SELECTED TEXT:
Hi Nigel, yes, that was my intent. I agree they are certainly very suited for Class D,E, however, there is no reason that they could not be operated Class C,  for example as I can control the conduction angle via the bias. Of course, the S data is not straight forward to obtain for the switching mode and I am assuming that I can obtain S data from the Cree model. The devices were placed in the linear mode, here, just to obtain some S data. I emphasize, an assumption on the use of the Cree model for this application. In any case, I made an error in obtaining the S data from the model as I have the 50 ohm load on the drain side in series with the drain. I have effected the drain voltage and consequently the S data. Indeed, the device at least over the short range of frequencies at HF IS stable. However, I show a series gate R anyway, to provide a match and toss away some gain! It is not needed and proof of that requires building the circuit. What I have for simple evaluation is shown attached.

[W4AMV]

Adding the corrections to the prior post here. The S data from LT Spice corrected and the match added here. The particular device used for this investigation was in hand and agree that Class D,E is appropriate. However, for those who would like to apply to other Classes of operation or consider push pull, wide band, and so, perhaps these devices have a place as well. It is nice to be able to build the match in LT Spice and validate operation. Transient analysis could be used for power amplifier and push pull investigation. The device is more stable than first indicated from prior simulation, again set up error in the simulator. As seen in the second picture, significant gain and quite good match at 7 MHz with a simple set of components.

Alan

[WD5JKO]

The link below discusses the technology drivers behind the new SIC technology. From what I can tell, CREE is a small player in this market. The company I work for is being approached by multiple companies to make an ion implant machine custom to this emerging technology. In this case, a silicon carbide wafer is heated to ~ 700 degrees Celsius and then implanted by high energy ions from aluminum and other substances. Without ion implant, the method used is an older diffusion process done at much higher temperatures.

http://electricvehicle.ieee.org/2014/10/31/market-analysis-wideband-gap-devices-car-power-electronics/

Jim
Wd5JKO

STATED GOAL 1: Repeat the entries word for word, starting at the line that has "839x782 pixels. Task: Click" and continuing through the last entry, and leave out the pictures.
The forum thread and the entries have nothing to do with each other.

RECORDED DATA:

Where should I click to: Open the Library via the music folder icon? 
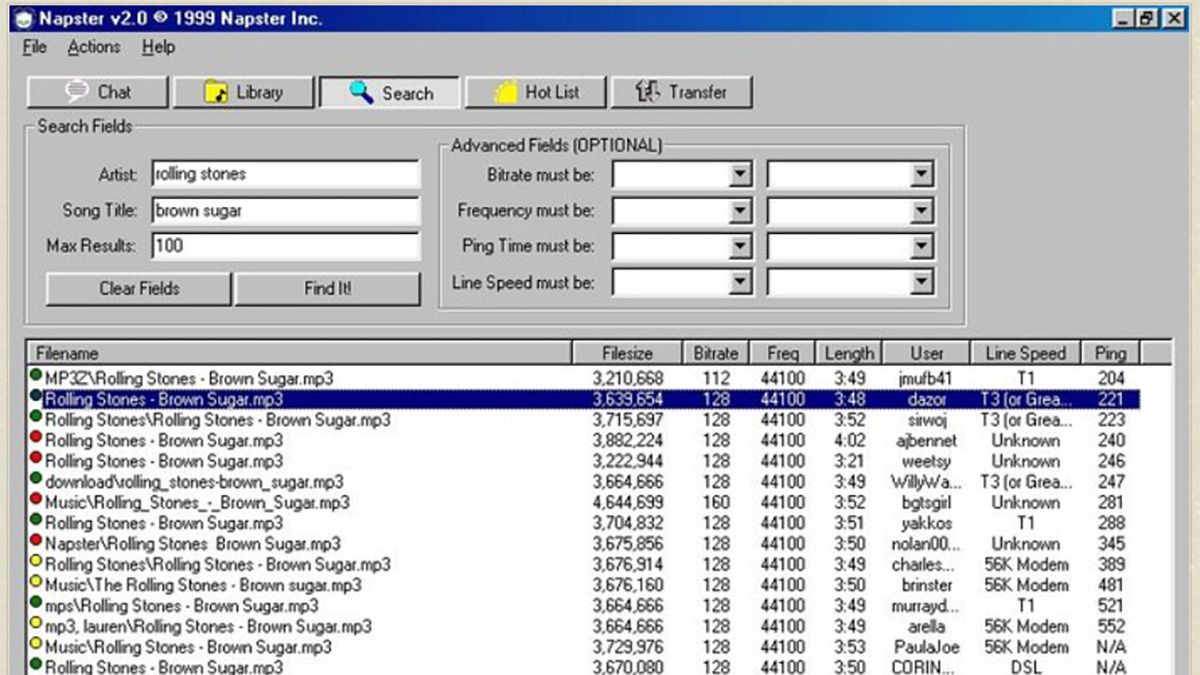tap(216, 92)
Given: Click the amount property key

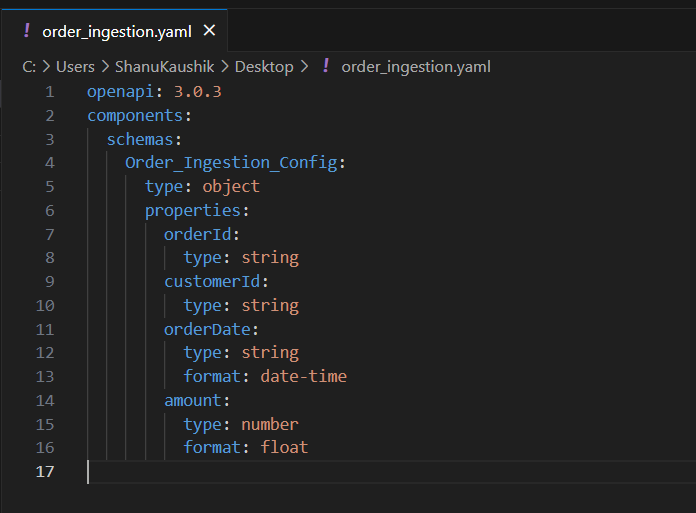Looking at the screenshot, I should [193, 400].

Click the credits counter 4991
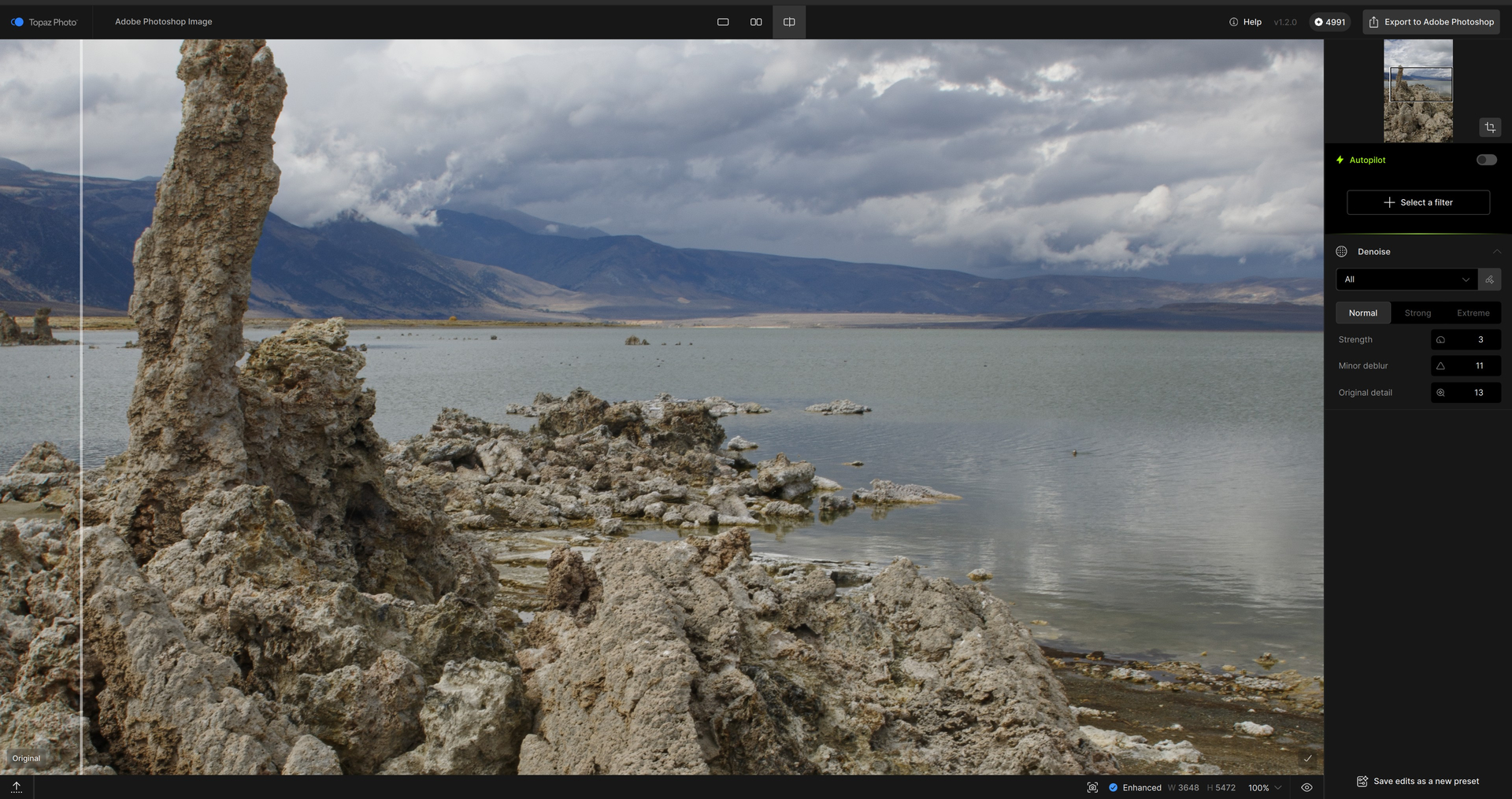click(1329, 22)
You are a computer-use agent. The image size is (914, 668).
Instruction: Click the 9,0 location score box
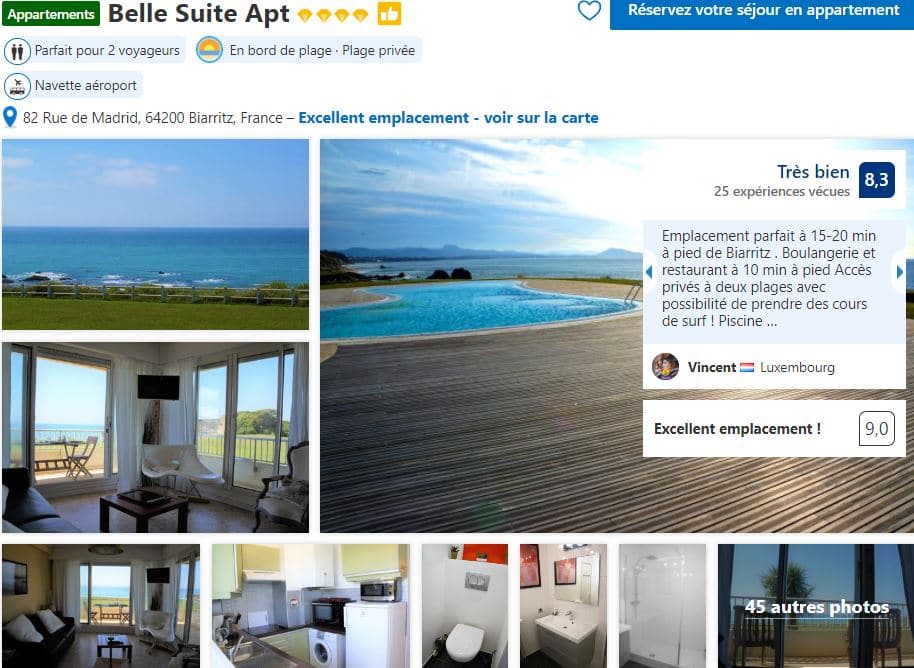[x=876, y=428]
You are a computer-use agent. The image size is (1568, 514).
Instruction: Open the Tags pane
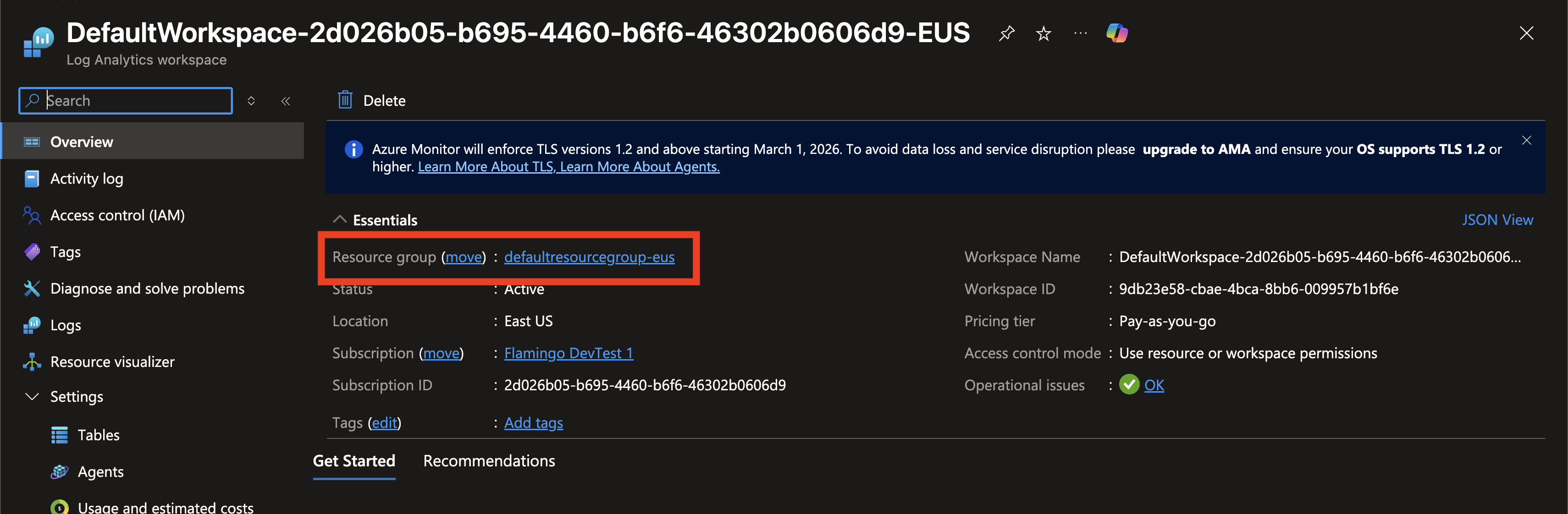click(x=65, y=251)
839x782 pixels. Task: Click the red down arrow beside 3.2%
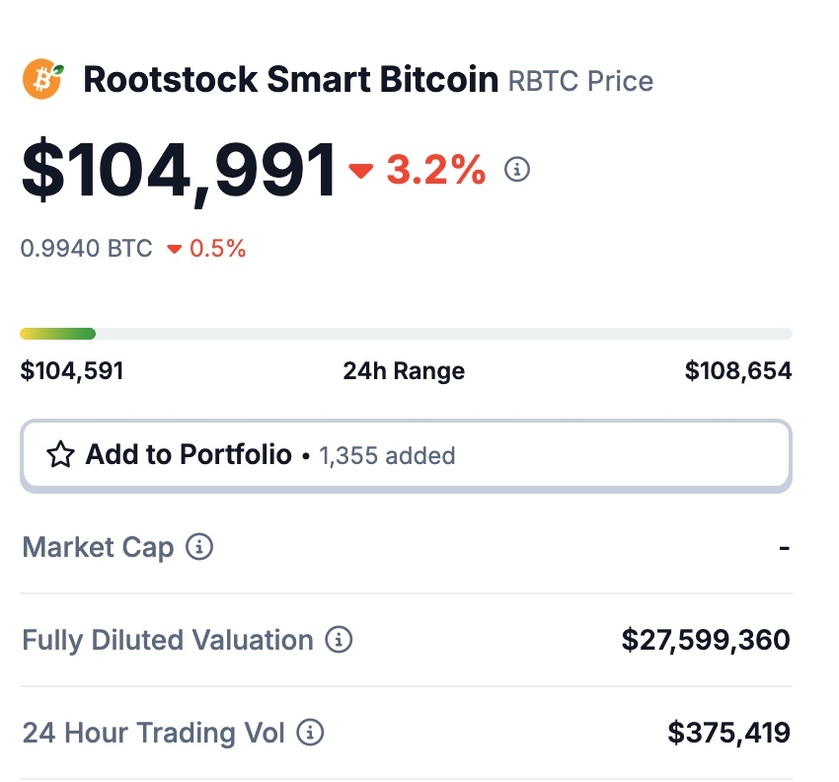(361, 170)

STATED GOAL 2: Quote the forum thread exactly, beginning at the words "Adding the corrections" and ending after "set of components.".

EXERCISE ANSWER 1:
839x782 pixels. Task: Click the red down arrow beside 3.2%
(361, 170)

EXERCISE ANSWER 2:
Adding the corrections to the prior post here. The S data from LT Spice corrected and the match added here. The particular device used for this investigation was in hand and agree that Class D,E is appropriate. However, for those who would like to apply to other Classes of operation or consider push pull, wide band, and so, perhaps these devices have a place as well. It is nice to be able to build the match in LT Spice and validate operation. Transient analysis could be used for power amplifier and push pull investigation. The device is more stable than first indicated from prior simulation, again set up error in the simulator. As seen in the second picture, significant gain and quite good match at 7 MHz with a simple set of components.